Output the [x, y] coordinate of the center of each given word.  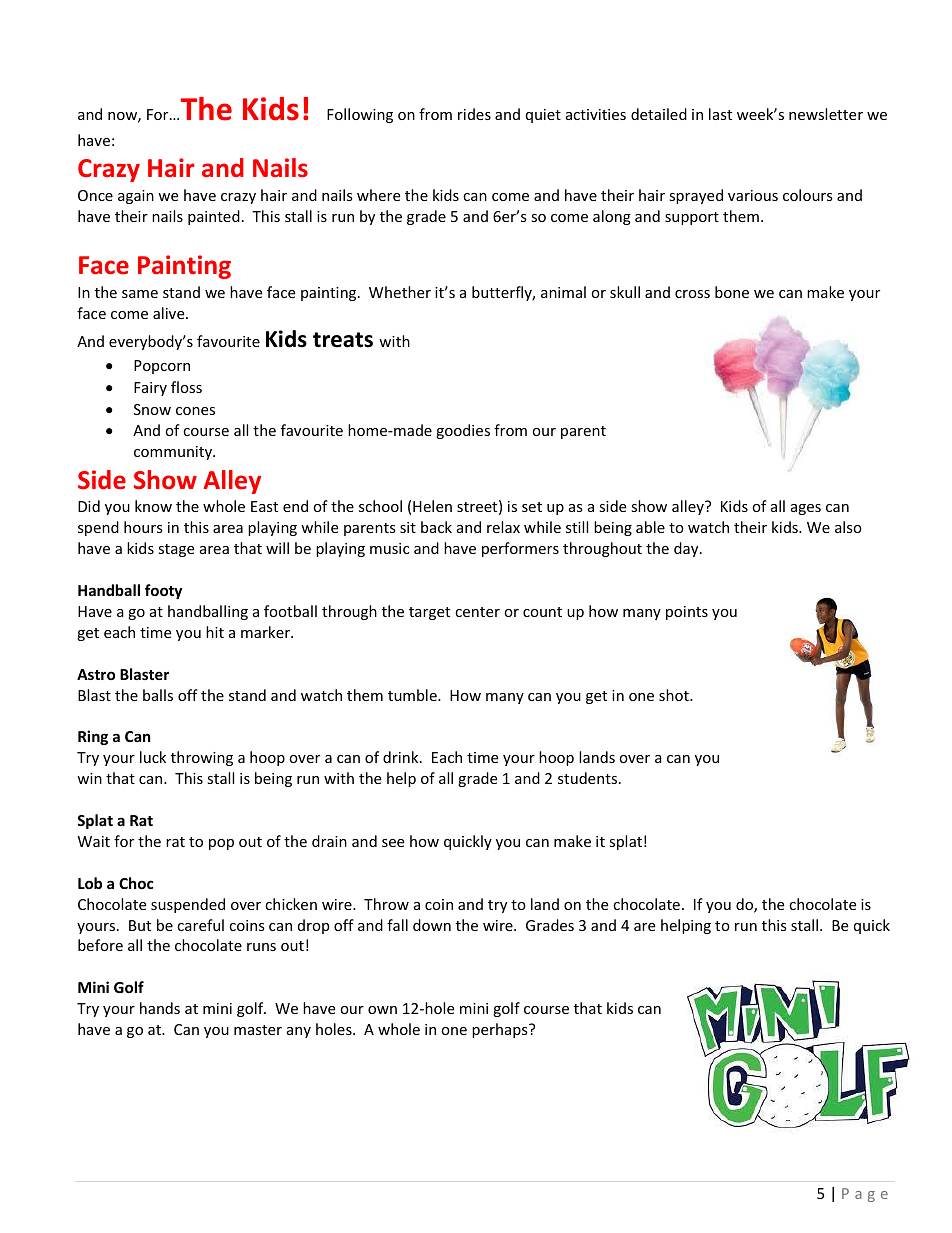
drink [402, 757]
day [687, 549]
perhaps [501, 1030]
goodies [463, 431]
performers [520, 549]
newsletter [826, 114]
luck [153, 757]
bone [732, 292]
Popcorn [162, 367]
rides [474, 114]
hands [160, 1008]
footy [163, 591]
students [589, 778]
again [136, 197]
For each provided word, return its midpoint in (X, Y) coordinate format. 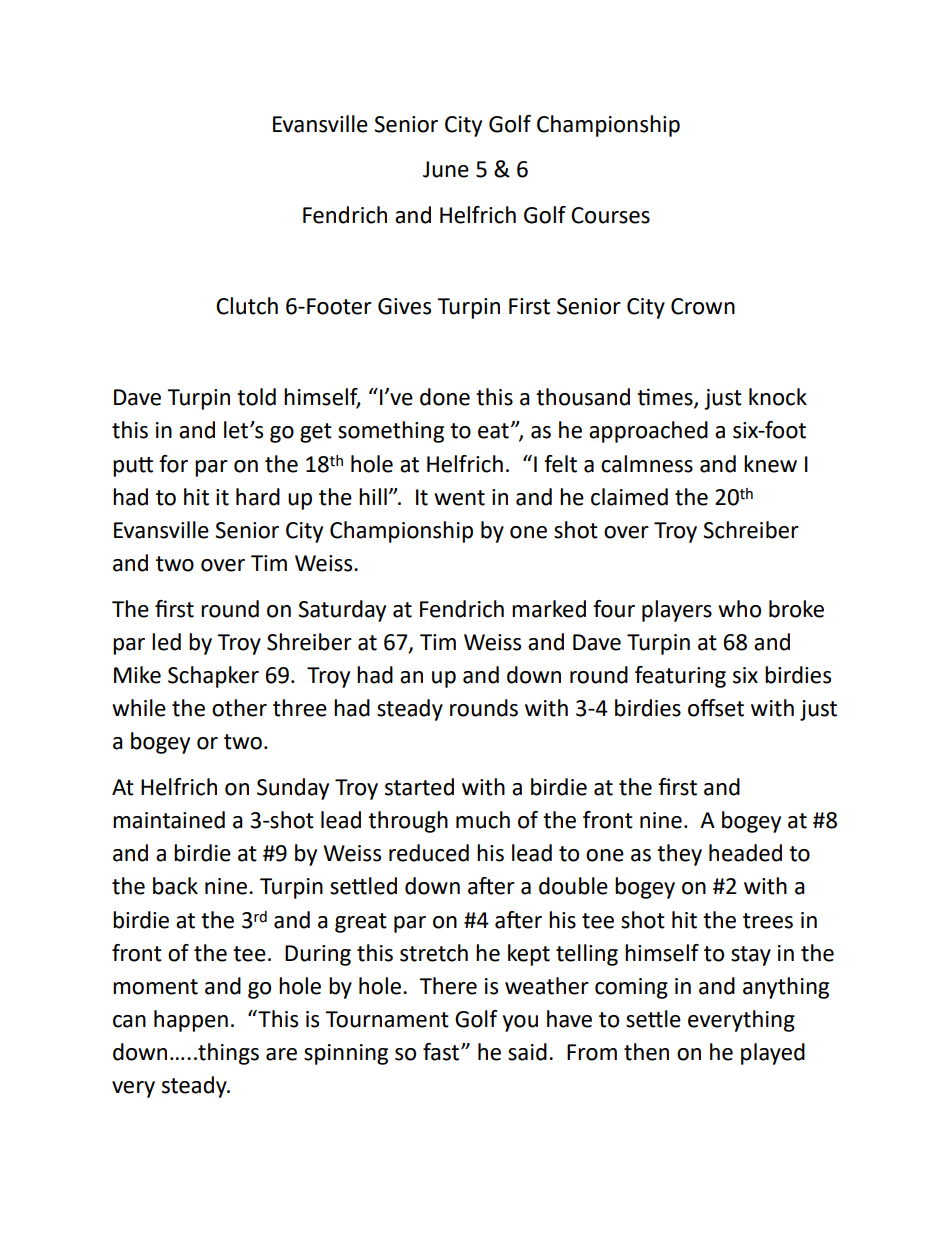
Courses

****************

Aufgabenziel
Gib alle Einträge oben Zeile für Zeile als JSON-Liste von Zeichenketten wieder und lass dabei Leerzeilen weg. Die Bilder gehören nicht in die Antwort.

Aufgabenergebnis
[
  "Output the [x, y] coordinate of the center of each given word.  ",
  "drink [402, 757]",
  "day [687, 549]",
  "perhaps [501, 1030]",
  "goodies [463, 431]",
  "performers [520, 549]",
  "newsletter [826, 114]",
  "luck [153, 757]",
  "bone [732, 292]",
  "Popcorn [162, 367]",
  "rides [474, 114]",
  "hands [160, 1008]",
  "footy [163, 591]",
  "students [589, 778]",
  "again [136, 197]",
  "For each provided word, return its midpoint in (X, Y) coordinate format. ",
  "Courses"
]